BE WARNED: The newer Brian Herbert/Kevin J. Anderson Dune* books deviate severely from the officially canoniozed Dune Encyclopedia. A lot of old-time Dune fans are ticked off at them for breaking with the extablished backstory.
F’rinstance, in Brian Herbert/Kevin J. Anderson’s Dune: The Butlerian Jihad, everybody had a nondescript, limited form of FTL travel available before the discovery of Melange, that didn’t require anything special to operate and was completely different from the space folding done by a Guild Highliner.
In The Dune Encyclopedia, however, it was stated that space folding was the only available means of FTL travel. Before the Butlerian Jihad, instead of having Guild Navigators use Melange to see into the future and find a path that would allow them to arrive at their destination safely, the FTL ships used supercomputers to calculate their courses. (It would take an army of mentats decades to calculate a safe course for one trip, by which time the stars would’ve moved in relation to one another so their calculations would be worthless.)
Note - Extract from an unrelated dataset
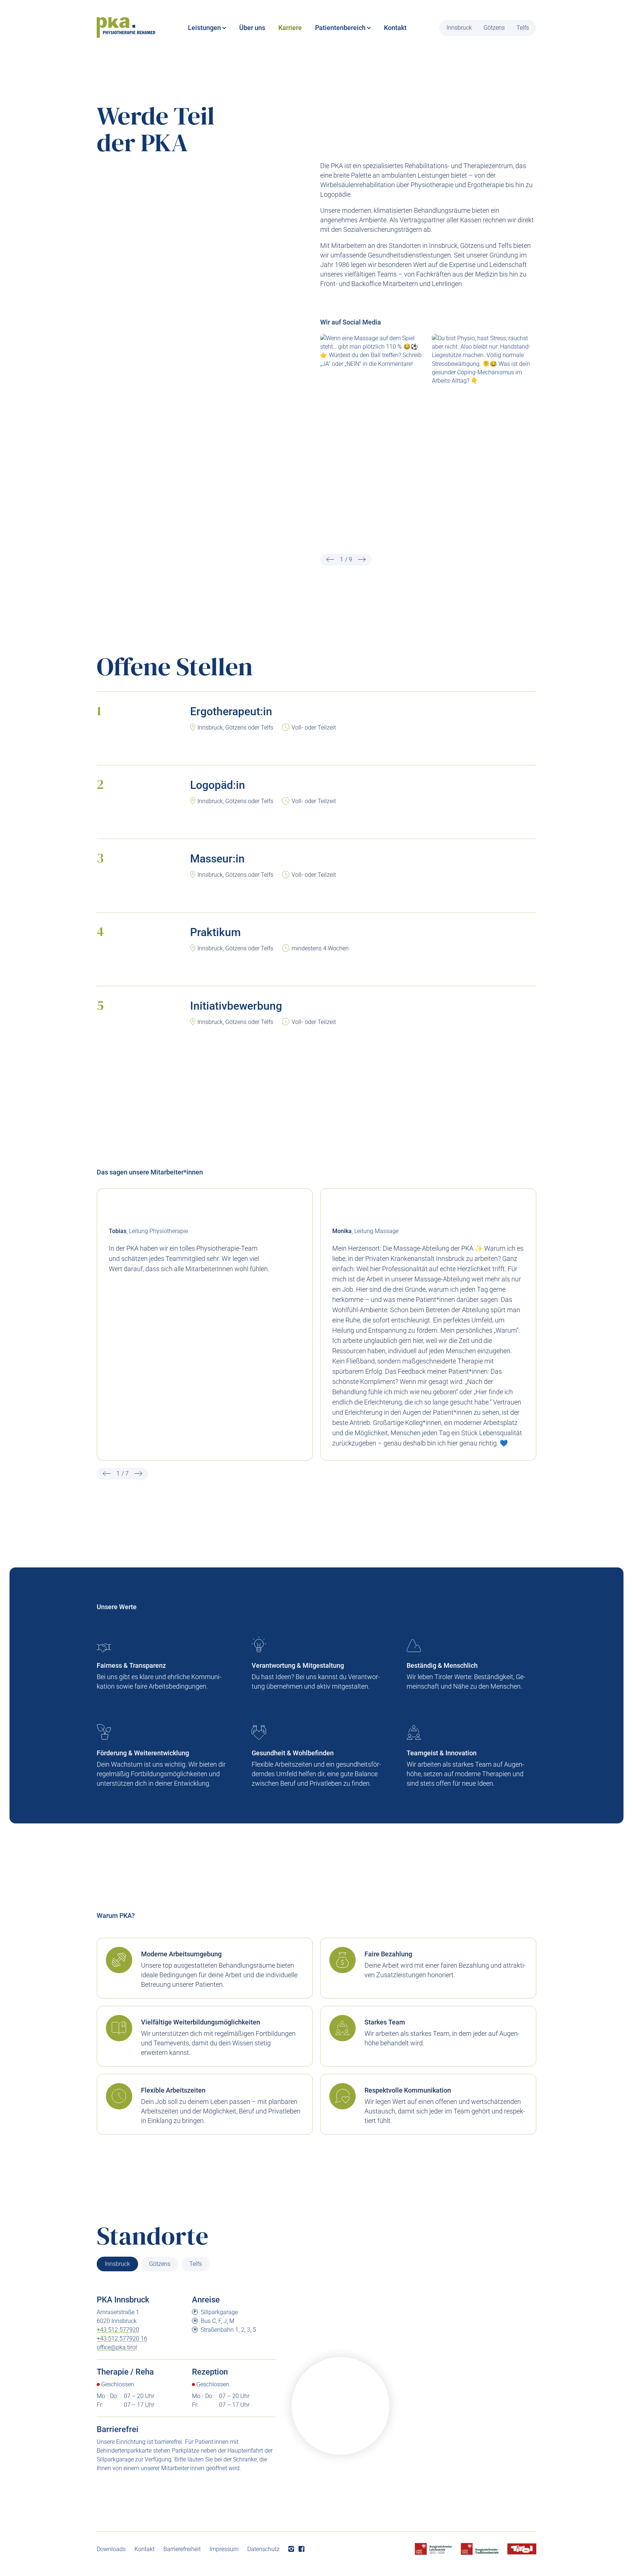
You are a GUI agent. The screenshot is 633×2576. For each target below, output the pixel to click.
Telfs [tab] (195, 2263)
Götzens (494, 27)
I also find it interesting that the Dune series is one of the few sci-fi epics where humans are the sole intelligence in the universe, albeit many like Face Dancers, Navigators, et al are aguably separated to the point of being their own subspecies of human.
I did find it odd that Paul knew so many details of our history, including how many deaths Genghiz Khan and Hitler were responsible for. I know that history is better recorded in modern times than in ages before, but I still find it unlikely that people 20,000 years from now will be discussing Hitler, esp. when you consider how much of a lightweight he was compared to Paul (who’s Jihad had resulted in the death of over 40 billion people).
Earth is alluded to many times, especially when talking philosophically about the species.
They speak of “House Washington” (American) in the same way they speak of “House Atredies” or “House Harkonnen”. There were a couple other “modern age” Houses but I can’t rightly recall them. I think one was an allusion to the British and another to the Russians.
Well, I suppose people were probably discussing Genghiz and Hitler for quite a long time, so it could be that Paul knew them well because so many of his ancestors (whose memories he had) knew them well.
WAG: FTL is kind of chaotic, so calculation gets you so far, but prescience actually enables you to do it reliably. This would explain the ‘limited speed’ thing imho.
And the world on which the Fremen were on at the time no longer exists.
It doesn’t follow that the Hajj actually involved a trip to Earth. Earth had probably been destroyed by that point.
The Fremen (freemen) are very hung up on the idea that no one can deny them the right to move about as they wish. This could be seen as a lingering remnant of the original Hajj tradition.
It makes sense that Leto and his sister had memories stretching back that far, but does not make sense that the Bene Gesserit posses them.
IIRC, the witches pass their memories on when they die, and that is the only reason they have memories stretching that far back, from the beginning of the bene gesserit.
What books was it mentioned that they possessed memories going back to the dawn of humanity? It wasn’t Frank Herberts son’s books was it? (which in many cases blatently contradict the origional 5 books)
No, the Bene Gesserit have those memories for the same reason that Ghanima and Leto do - from the spice essence ceremony. The only difference is that the Reverend Mothers only possess the female memories.
Otherwise, there is no difference between the Reverend Mothers and the Kwisatz Haderach.
It is strongly implied in the first book that the Bene Gesserit were looking for something more than what they already had. Paul Atreides could not only experience both male and female ancestral memories, but he possessed the ability to see possible futures as well.
It would seem that the Bene Gesserit were breeding for a super-Mentat, a living quantum computer able to access and utilize higher-dimensional space.
Eh. Ignore almost everything about the later books – they’re clearly afterthoughts. I’ve read the interviews where Frank Herbert claims to explain why he wrote the Dune books, and (to my mind, at least) he’s obviously lying.
tracer, the Dune Encyclopedia is not canonical (read Herbert’s intro) and some material in it is clearly contradicted by the subsequent novels, Heretics of Dune and Chapterhouse: Dune (e.g., later Idaho gholas).
In one of the last 3 Dune books by Frank Herbert (as opposed to the spinoffs by his son), there is a discussion where one of the characters (Teg) is questioning if the Bene Gesserit are truly human… or if they are outside the human norm. To make his point he observes that a Guildsman can reproduce with a standard human, and though the offspring are physically different, they still are human (something he doubts about the Bene Gesserit, stating something to the effect that he wonders if it takes a conscious effort for his biological daughter to make appropriate social gestures).